Charly liebt jetzt Hubschrauberflüge

Region.  "Suchhund wird Flughund" - unter diesem Motto bietet der Deutsche Rettungshundeverein Hubschraubertraining für Rettungshundeteams an. Die Rettungshundestaffel Ulm hat mit neun Hunden teilgenommen.

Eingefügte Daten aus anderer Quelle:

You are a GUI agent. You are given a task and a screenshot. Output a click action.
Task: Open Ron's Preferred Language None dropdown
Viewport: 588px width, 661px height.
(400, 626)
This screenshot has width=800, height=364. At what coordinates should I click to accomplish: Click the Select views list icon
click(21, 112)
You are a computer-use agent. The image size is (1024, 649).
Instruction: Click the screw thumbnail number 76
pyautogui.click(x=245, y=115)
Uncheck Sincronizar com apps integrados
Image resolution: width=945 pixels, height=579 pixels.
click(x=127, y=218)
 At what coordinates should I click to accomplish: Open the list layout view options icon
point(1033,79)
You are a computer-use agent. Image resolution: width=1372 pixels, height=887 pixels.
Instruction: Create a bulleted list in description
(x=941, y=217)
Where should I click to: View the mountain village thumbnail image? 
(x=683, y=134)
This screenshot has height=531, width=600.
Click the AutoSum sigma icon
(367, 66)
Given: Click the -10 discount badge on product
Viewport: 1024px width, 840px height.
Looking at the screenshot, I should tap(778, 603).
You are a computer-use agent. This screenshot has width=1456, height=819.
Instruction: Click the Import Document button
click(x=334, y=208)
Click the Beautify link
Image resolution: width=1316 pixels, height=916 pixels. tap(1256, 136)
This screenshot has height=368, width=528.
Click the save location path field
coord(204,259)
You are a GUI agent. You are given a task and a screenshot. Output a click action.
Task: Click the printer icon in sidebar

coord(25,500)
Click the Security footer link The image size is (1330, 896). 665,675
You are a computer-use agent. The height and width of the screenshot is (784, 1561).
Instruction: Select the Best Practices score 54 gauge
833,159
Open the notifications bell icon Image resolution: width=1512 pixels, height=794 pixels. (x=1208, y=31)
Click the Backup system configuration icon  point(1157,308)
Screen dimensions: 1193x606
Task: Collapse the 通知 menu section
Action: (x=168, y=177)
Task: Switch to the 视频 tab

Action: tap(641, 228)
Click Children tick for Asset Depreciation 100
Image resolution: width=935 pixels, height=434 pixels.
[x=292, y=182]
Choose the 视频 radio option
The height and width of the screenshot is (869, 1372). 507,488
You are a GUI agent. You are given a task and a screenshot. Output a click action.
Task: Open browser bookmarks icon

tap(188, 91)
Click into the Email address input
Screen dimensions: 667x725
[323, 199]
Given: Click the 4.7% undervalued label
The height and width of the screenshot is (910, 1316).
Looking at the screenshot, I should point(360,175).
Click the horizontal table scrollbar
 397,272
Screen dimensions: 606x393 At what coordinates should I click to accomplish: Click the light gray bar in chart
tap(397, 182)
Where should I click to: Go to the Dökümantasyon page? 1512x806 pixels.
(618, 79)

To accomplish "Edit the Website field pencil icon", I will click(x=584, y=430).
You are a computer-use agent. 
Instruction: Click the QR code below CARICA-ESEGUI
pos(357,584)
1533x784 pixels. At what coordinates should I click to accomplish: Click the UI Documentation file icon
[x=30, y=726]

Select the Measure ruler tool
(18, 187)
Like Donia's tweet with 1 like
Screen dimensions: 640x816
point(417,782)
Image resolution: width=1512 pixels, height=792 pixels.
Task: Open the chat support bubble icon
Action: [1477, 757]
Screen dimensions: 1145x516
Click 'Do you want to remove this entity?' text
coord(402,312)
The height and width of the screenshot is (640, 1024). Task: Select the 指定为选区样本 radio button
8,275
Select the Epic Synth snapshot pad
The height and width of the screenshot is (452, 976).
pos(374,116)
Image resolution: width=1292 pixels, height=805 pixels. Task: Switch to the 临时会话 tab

Sucheinsätze nach vermissten Menschen sind meist mit großen Aufwand verbunden: Ebenso wie Rettungshunde kommen dabei häufig auch Hubschrauber zum Einsatz. In der Nähe der an- und abfliegenden Helikopter muss ein Rettungshund daher Ruhe bewahren, im Bedarfsfall muss er auch mitfliegen. Zum Beispiel, wenn Suchhunde über größere Strecken schnellstmöglich zu ihrem Einsatzort befördert werden müssen. Innerhalb Deutschlands komme dies freilich eher selten vor, erklärt Lothar Olm von der Firma "Helicopterservice Blue up", die zusammen mit der Rettungshundestaffel Ulm jetzt mit neun Hunden ein Flug-Training absolvierte. "Bei Auslandseinsätzen wie aktuell nach dem Erdbeben in Haiti ist der Transport per Helikopter aber an der Tagesordnung." So sind derzeit Hundeführer des Bundesverbandes Rettungshunde (BRH), dem auch die Ulmer Staffel angehört, in der verwüsteten Hauptstadt der Karibik-Insel im Einsatz und suchen nach Verschütteten.

Doch nicht nur die vierbeinigen Einsatzkräfte müssen das richtige Verhalten im und um den Hubschrauber lernen. Auch ihre menschlichen Partner brauchen das entsprechende Wissen: Sie müssen in der Lage sein, geeignete Landeplätze auszuwählen und anfliegende Helikopter richtig einzuweisen. Wissen, das die neun Mitglieder der Rettungshundestaffel Ulm vor kurzem bei einem Training in Jesenwang in der Nähe von Fürstenfeldbruck vermittelt bekamen. Nach einer umfassenden theoretischen Schulung zum Thema Hubschrauber stand auch ein etwa 15-minütiger Trainingsflug für Hundeführer und Hunde auf dem Übungsprogramm.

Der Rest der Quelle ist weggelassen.